Action item:
Determine how many lines of the entries contain "beside". Reply with that number alone.

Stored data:
===============
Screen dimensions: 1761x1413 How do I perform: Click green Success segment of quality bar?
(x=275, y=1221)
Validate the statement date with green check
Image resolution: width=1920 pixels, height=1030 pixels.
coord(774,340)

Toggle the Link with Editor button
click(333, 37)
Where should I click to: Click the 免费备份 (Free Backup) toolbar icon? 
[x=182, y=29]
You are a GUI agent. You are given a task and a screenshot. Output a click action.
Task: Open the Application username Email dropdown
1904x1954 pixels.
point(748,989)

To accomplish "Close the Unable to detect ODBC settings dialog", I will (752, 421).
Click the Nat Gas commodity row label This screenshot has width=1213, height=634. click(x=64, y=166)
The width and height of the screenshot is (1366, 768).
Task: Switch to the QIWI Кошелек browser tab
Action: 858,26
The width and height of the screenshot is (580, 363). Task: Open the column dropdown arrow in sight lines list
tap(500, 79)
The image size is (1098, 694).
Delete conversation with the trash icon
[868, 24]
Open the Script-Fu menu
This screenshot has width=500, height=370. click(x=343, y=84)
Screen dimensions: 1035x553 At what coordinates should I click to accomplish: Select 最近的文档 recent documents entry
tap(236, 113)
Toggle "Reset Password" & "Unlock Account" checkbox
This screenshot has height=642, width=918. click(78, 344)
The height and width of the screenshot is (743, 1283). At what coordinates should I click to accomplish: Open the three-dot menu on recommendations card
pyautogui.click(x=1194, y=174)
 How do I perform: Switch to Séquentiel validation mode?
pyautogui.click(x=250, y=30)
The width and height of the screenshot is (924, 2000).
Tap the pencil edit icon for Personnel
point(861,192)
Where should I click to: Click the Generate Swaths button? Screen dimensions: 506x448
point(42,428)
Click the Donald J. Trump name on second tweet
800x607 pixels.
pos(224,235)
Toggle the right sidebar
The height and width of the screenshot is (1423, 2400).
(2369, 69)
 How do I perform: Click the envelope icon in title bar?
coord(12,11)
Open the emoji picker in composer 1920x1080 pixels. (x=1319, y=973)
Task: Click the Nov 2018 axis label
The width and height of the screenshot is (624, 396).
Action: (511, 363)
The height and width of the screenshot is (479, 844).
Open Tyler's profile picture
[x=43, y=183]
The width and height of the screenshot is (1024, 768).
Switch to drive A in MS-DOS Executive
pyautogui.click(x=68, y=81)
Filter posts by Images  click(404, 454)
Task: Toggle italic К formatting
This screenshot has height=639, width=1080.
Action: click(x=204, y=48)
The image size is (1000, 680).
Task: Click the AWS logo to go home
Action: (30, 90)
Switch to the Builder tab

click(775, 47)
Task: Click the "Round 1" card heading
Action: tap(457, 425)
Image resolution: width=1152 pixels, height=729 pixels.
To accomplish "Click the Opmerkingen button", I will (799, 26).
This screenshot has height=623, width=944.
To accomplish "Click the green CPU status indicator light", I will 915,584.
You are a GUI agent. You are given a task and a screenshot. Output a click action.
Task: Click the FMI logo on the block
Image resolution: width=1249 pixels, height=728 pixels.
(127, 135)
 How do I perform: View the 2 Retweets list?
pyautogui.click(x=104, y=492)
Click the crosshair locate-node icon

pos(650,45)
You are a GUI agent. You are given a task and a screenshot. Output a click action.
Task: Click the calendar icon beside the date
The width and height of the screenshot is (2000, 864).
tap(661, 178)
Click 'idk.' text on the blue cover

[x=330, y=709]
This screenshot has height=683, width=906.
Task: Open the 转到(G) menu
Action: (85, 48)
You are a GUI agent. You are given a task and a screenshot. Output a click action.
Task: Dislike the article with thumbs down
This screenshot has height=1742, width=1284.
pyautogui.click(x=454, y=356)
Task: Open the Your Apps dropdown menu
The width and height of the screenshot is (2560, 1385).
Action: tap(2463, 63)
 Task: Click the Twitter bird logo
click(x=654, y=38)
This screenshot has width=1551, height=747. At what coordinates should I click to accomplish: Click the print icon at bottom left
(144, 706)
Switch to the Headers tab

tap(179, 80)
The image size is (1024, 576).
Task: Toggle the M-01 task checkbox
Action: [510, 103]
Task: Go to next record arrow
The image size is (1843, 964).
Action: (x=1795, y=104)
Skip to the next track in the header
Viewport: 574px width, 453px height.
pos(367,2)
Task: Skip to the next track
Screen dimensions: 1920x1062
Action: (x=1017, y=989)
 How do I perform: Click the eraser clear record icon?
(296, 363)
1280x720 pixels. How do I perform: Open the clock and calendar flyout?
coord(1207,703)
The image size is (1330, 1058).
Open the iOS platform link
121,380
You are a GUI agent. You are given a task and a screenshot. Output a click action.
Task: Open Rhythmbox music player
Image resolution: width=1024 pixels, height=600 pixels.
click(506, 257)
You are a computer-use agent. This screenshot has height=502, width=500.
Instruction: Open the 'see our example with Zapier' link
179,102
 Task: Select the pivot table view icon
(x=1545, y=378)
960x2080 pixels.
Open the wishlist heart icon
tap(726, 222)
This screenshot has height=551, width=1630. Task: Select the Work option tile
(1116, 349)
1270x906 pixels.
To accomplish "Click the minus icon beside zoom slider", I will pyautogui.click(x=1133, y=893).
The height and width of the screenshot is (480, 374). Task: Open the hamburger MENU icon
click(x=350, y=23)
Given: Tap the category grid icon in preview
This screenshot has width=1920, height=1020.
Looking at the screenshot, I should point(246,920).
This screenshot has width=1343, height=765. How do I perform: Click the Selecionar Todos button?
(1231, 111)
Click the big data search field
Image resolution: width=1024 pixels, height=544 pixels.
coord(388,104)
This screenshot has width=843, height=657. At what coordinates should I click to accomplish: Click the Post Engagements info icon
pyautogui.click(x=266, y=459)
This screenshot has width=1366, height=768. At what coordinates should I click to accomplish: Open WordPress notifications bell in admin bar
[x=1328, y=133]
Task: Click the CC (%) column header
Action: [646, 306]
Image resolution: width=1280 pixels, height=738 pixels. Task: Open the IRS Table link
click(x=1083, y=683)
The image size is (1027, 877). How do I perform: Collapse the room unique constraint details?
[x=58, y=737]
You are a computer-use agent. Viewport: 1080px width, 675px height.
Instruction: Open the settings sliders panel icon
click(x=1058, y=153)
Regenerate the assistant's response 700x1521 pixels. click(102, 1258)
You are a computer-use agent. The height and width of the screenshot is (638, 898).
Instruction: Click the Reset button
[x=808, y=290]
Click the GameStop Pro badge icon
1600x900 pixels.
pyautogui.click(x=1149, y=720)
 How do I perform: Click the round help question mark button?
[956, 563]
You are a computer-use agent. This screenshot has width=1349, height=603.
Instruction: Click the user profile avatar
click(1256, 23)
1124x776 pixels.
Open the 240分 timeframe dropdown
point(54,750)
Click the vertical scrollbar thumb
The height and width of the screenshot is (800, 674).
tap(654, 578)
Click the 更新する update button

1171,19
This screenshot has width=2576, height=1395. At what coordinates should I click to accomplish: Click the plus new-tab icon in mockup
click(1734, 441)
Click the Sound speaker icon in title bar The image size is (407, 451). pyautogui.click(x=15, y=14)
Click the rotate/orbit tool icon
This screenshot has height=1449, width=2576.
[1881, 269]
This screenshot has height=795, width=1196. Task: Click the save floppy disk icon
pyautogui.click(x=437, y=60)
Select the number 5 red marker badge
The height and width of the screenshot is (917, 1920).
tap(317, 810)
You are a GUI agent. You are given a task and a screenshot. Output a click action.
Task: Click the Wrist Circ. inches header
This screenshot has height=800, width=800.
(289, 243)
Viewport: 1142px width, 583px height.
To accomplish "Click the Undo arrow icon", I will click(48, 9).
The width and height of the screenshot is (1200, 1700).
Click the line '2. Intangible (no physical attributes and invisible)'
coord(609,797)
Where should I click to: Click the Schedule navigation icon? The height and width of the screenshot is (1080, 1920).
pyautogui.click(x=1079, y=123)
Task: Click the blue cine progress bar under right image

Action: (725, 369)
===============
Task solution:
2